El presente es un tiempo de trabajo y de vuelta al estudio, ya no universitario, sino más intensivo, especializado, y probablemente en Estados Unidos, adonde viaja seguido desde que vive ahí su hijo mayor. Es también momento de redefinición de la tarea profesional. “Hoy por hoy, con la realidad económica de la Argentina y los servicios que se brindan en el mundo a través de revistas, Internet y exposiciones, francamente creo que los decoradores tenemos que volver a ser proveedores de diseños y orientadores, porque con tanta información es fácil marearse”.

En esta última función, la orientadora, pareciera encontrarse su mayor expertise: “Siento que después de treinta años de análisis, puedo entender bastante lo que la otra persona desea. Mis clientes terminan teniendo lo que querían sin siquiera saberlo”. Un trabajo en base a huellas, casi detectivesco, siempre renovable y por eso tan atractivo para esta adicta al cambio.

Colores saturados

Finalmente, el presente es también objeto de análisis en tanto estadio de la historia, y como tal foco de interés. “Bajo el nombre de globalización, nos encontramos en el total y absoluto predominio americano. Pero no es difícil darse cuenta de que EEUU es la Roma de este tiempo. Y ahora que los procesos son más rápidos, el apogeo del imperio no tardará tanto en convertirse en decadencia”.

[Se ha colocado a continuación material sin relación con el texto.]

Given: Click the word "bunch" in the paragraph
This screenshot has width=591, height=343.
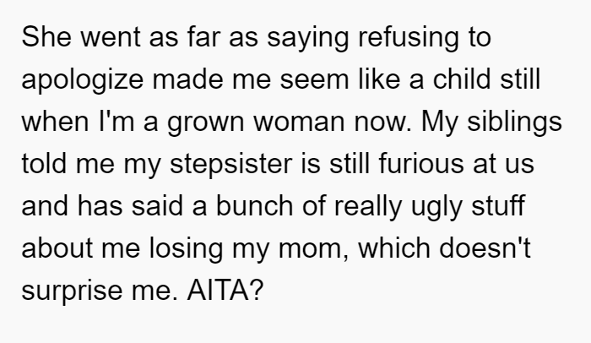Looking at the screenshot, I should click(254, 206).
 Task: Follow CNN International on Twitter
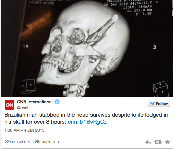[x=159, y=104]
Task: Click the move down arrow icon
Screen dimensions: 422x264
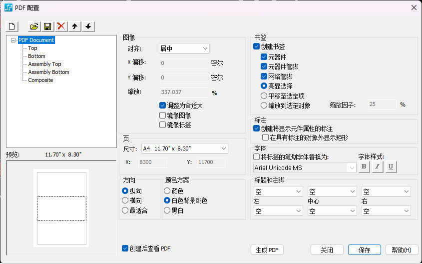Action: [x=88, y=26]
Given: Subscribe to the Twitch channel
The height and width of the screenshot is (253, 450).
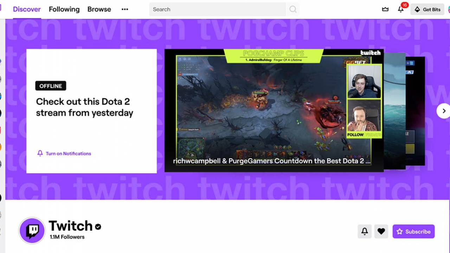Looking at the screenshot, I should tap(413, 232).
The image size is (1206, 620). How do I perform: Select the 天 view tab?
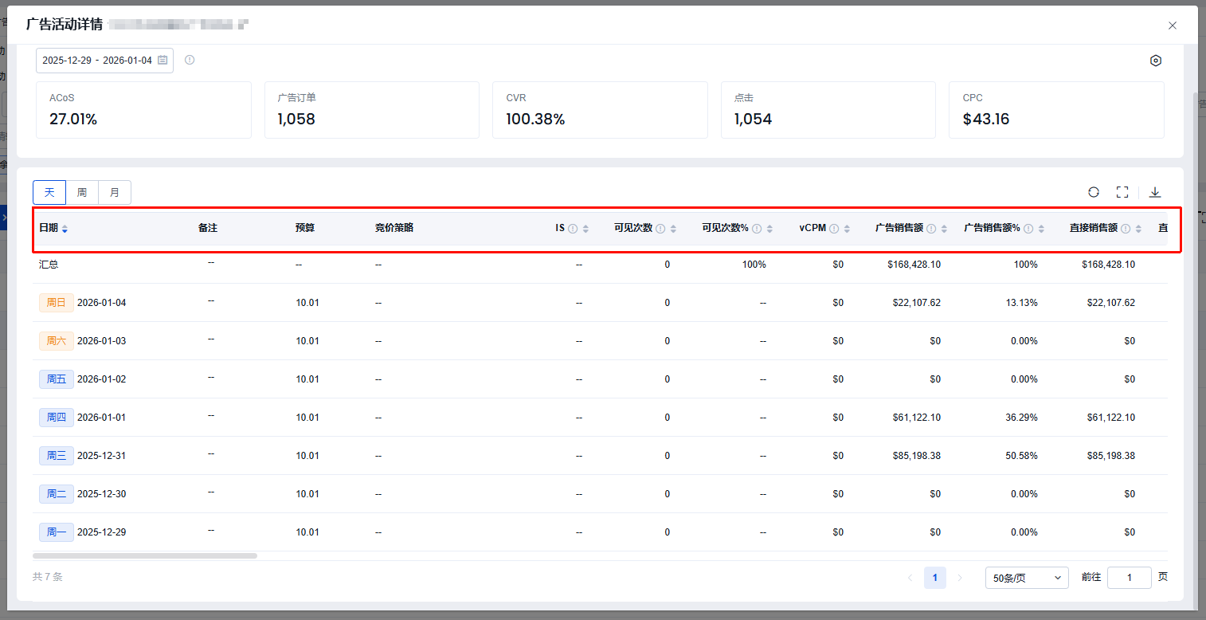[49, 192]
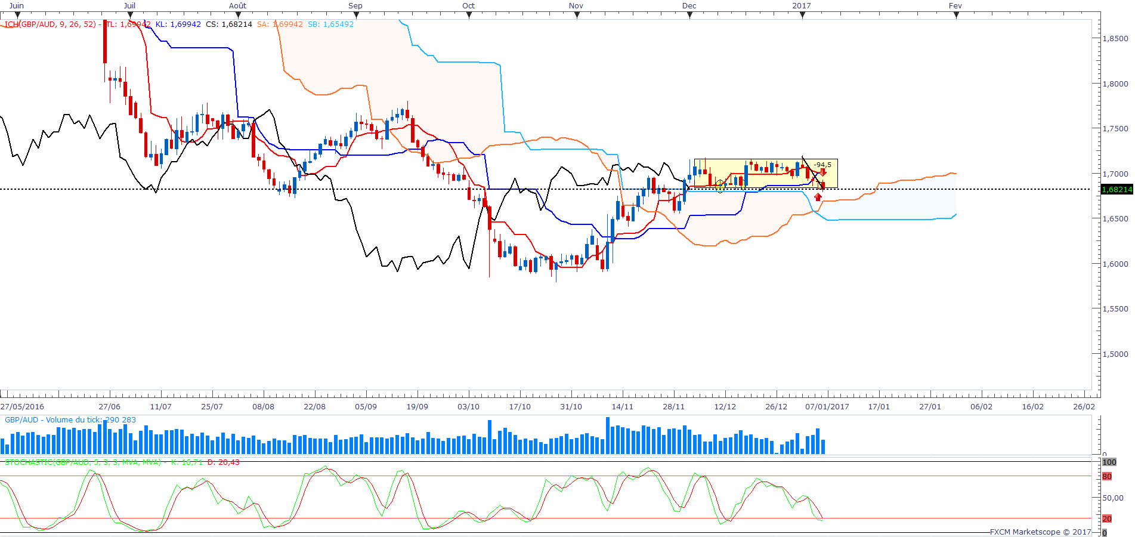Click the stochastic 80 level tag
This screenshot has height=537, width=1135.
point(1108,476)
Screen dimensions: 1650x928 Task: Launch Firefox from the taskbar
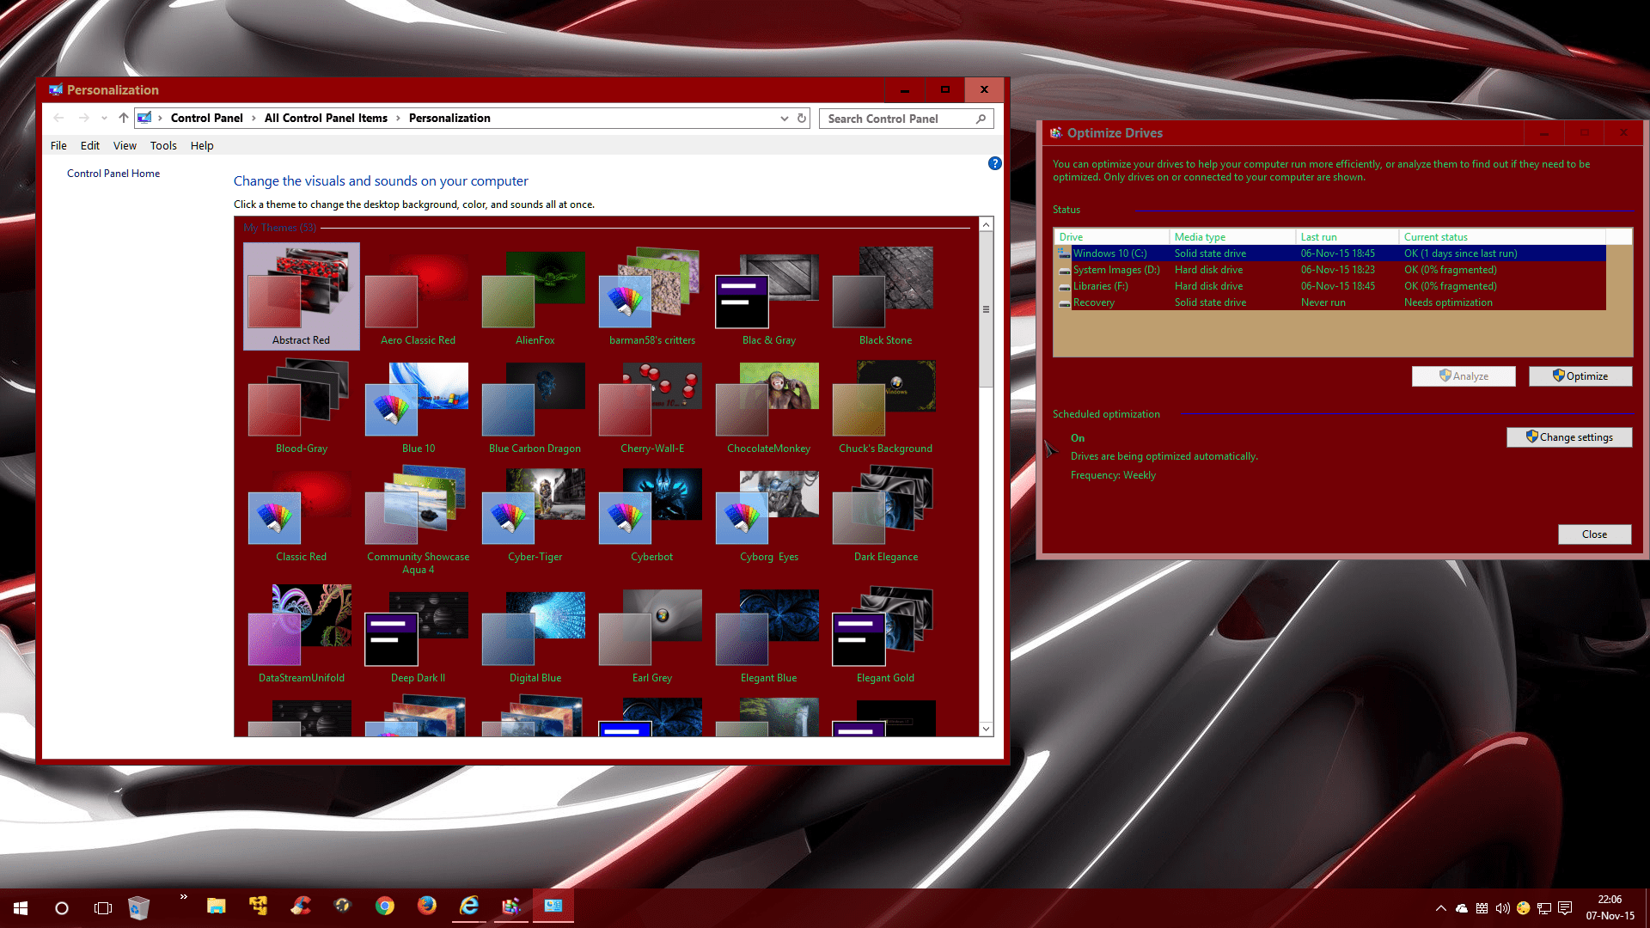[427, 907]
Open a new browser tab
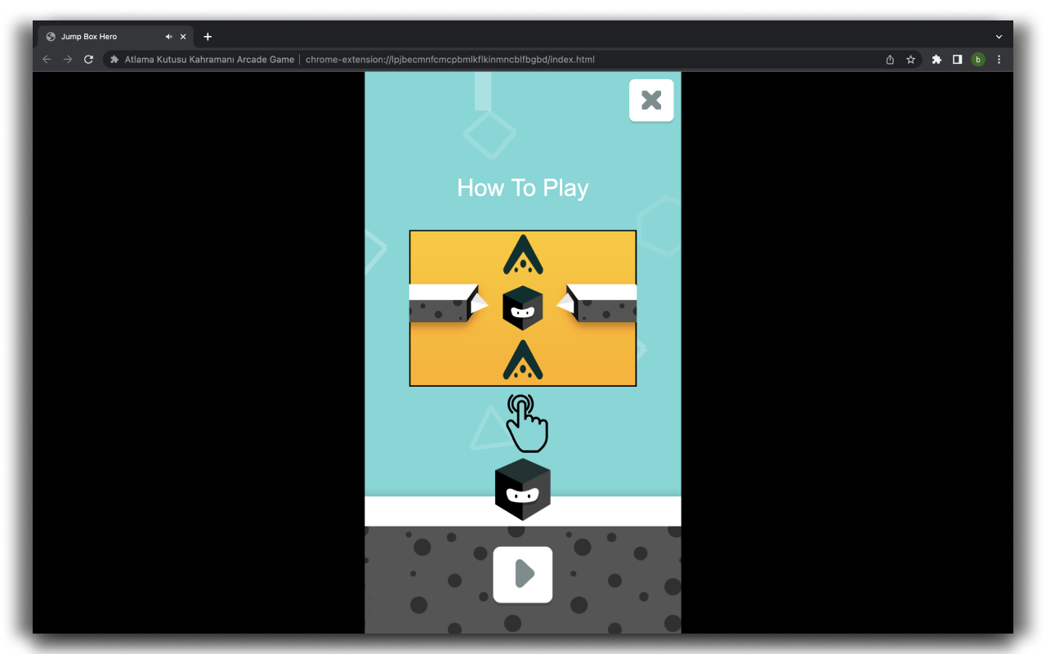Screen dimensions: 1046x654 (208, 36)
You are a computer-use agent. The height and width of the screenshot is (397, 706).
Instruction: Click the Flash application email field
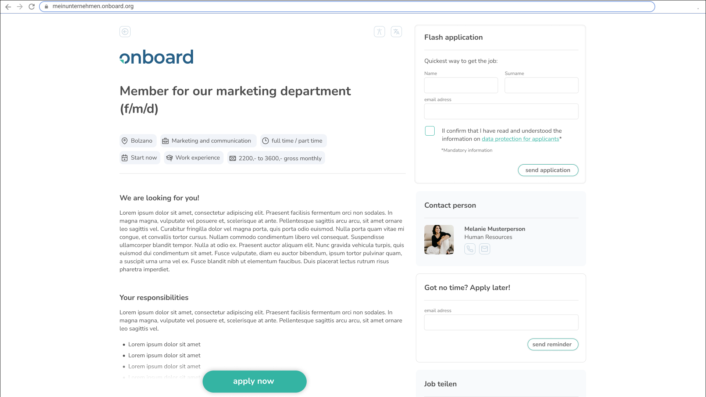click(x=501, y=111)
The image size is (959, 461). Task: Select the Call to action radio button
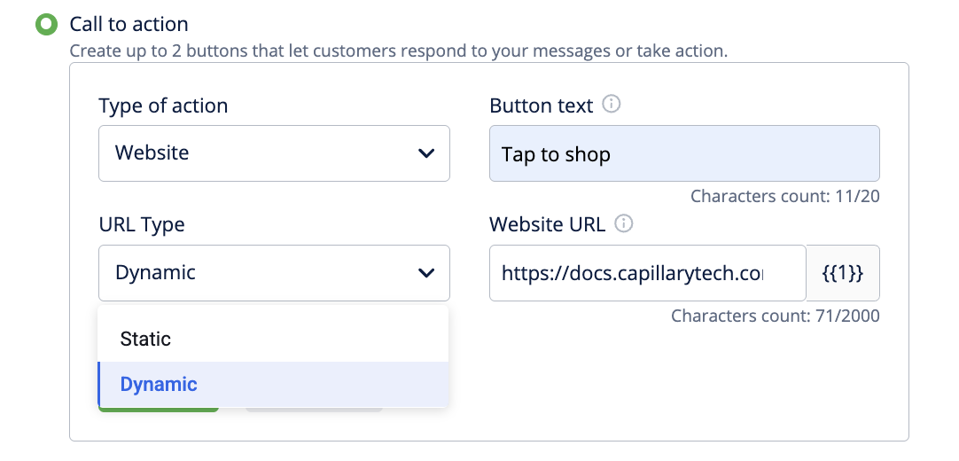click(46, 25)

Gloria desarrolla cada uno de sus trabajos a contrapelo de esta uniformidad eufórica, haciendo un uso productivo de su bagaje cultural e incorporando poco a poco las premisas del menos es más. “El nivel de exceso en el que estamos inmersos realmente me abruma y me produce una necesidad de nada, que creo que es lo que le pasó a muchos antes que a mí al volcarse al minimalismo”. En lo personal, más familia y menos vida social; en lo laboral, espacios despojados y blancos, son indicios de un cambio interior que viene percibiendo y que la puede conducir, una vez más, a lugares insospechados.

Nuevamente, al compás de esa materia favorita que es la historia para ella, su camino individual se pliega a la exploración de territorios desconocidos y galaxias recónditas. Otra revolución se gesta, muda, en la imaginación frondosa de un personaje protagónico de la novela del diseño argentino.

Publicado en D&D 2000.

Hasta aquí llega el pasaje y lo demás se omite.